--- Information shown Enclosed Below ---

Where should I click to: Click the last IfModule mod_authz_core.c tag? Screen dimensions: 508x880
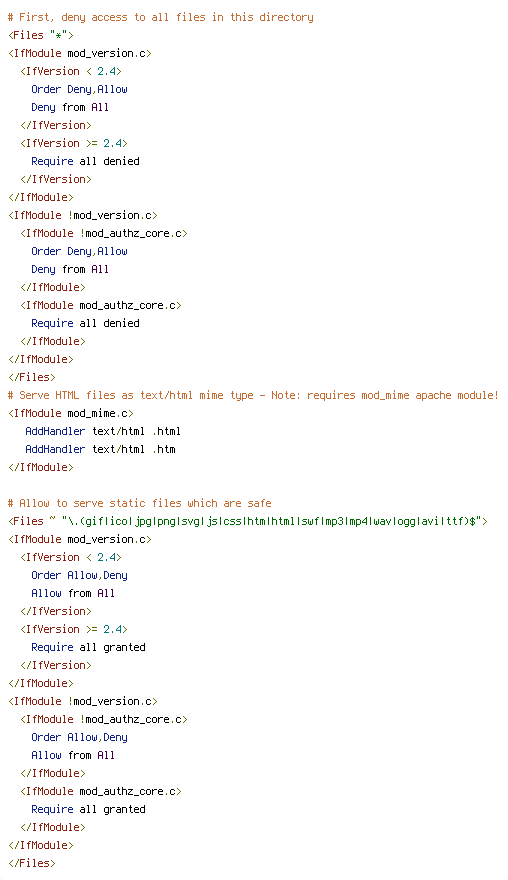click(x=101, y=791)
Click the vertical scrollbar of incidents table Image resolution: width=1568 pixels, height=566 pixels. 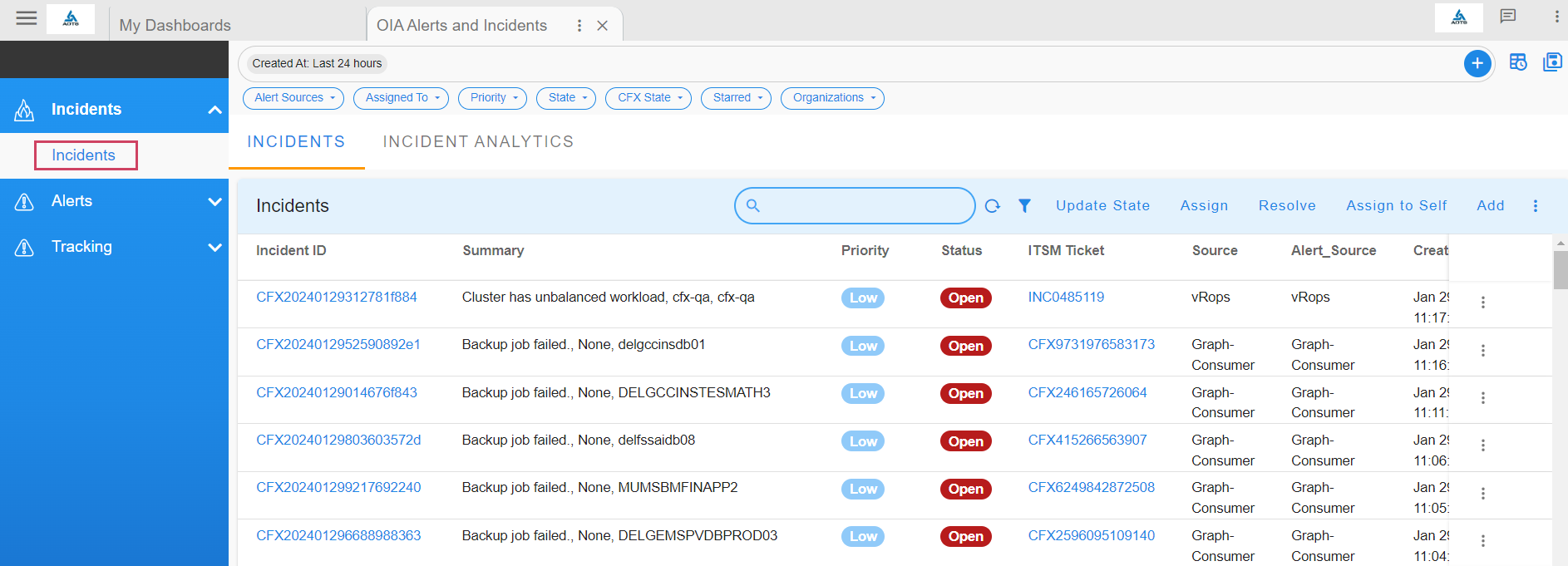[1560, 270]
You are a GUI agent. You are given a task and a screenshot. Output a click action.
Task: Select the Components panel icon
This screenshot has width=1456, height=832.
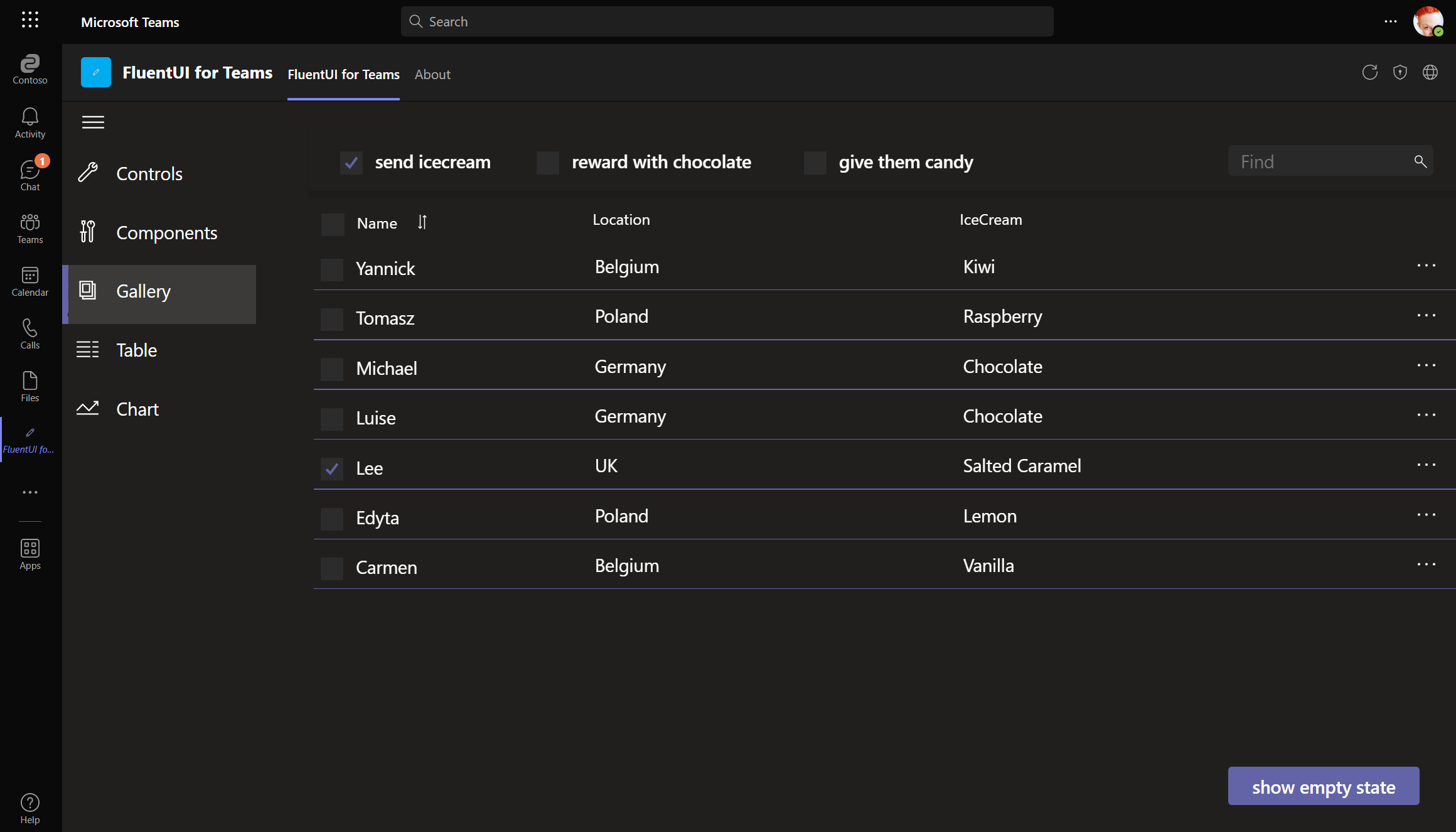point(88,232)
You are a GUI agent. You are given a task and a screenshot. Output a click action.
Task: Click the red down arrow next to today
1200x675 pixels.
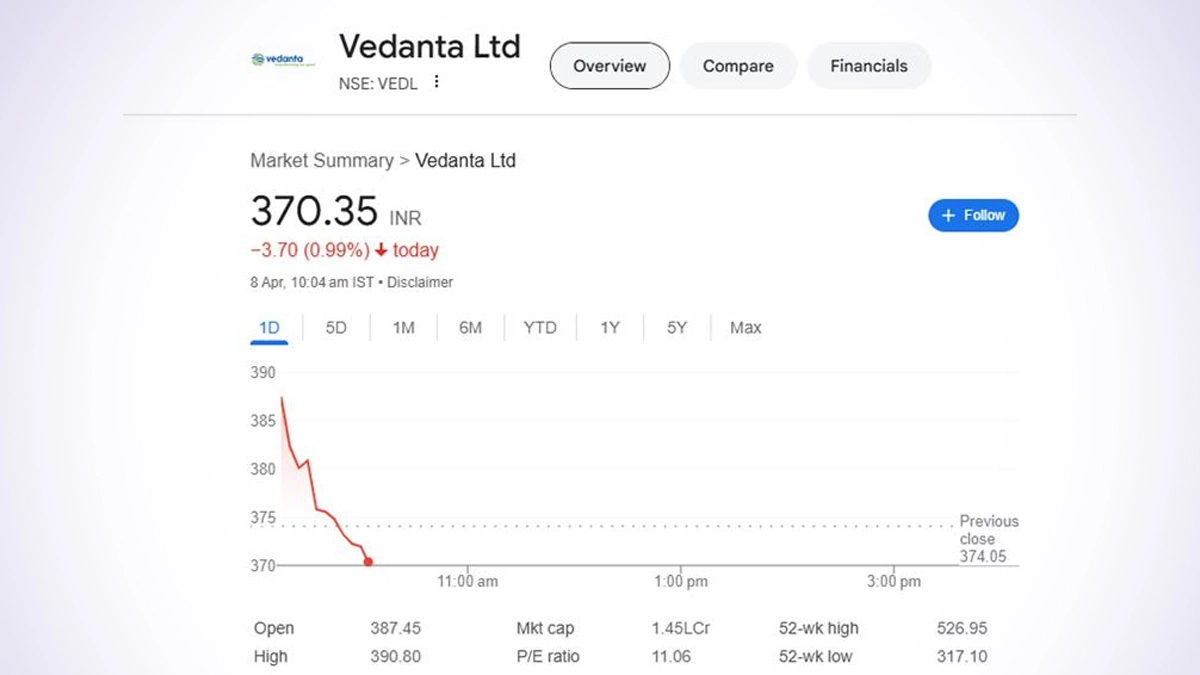point(381,251)
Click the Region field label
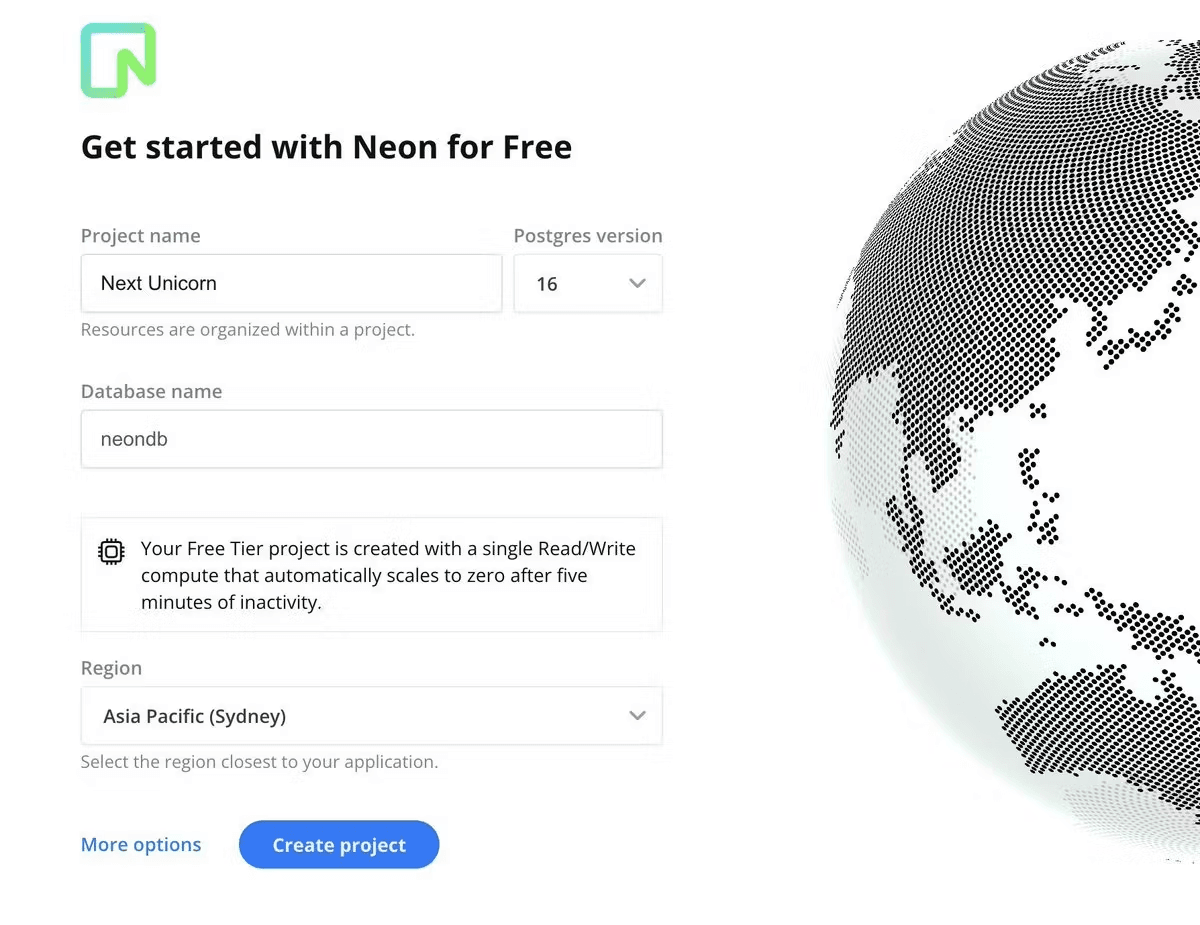Image resolution: width=1200 pixels, height=925 pixels. pos(111,667)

--- End of Enclosed Information shown ---

**What to work on**:
From the line containing "Task: Click the red down arrow next to today" through the end of the entries, quote each line exactly and nothing else, excluding all pictures.

**Response below**:
Task: Click the red down arrow next to today
1200x675 pixels.
point(381,251)
Click the Region field label
Image resolution: width=1200 pixels, height=925 pixels. pos(111,667)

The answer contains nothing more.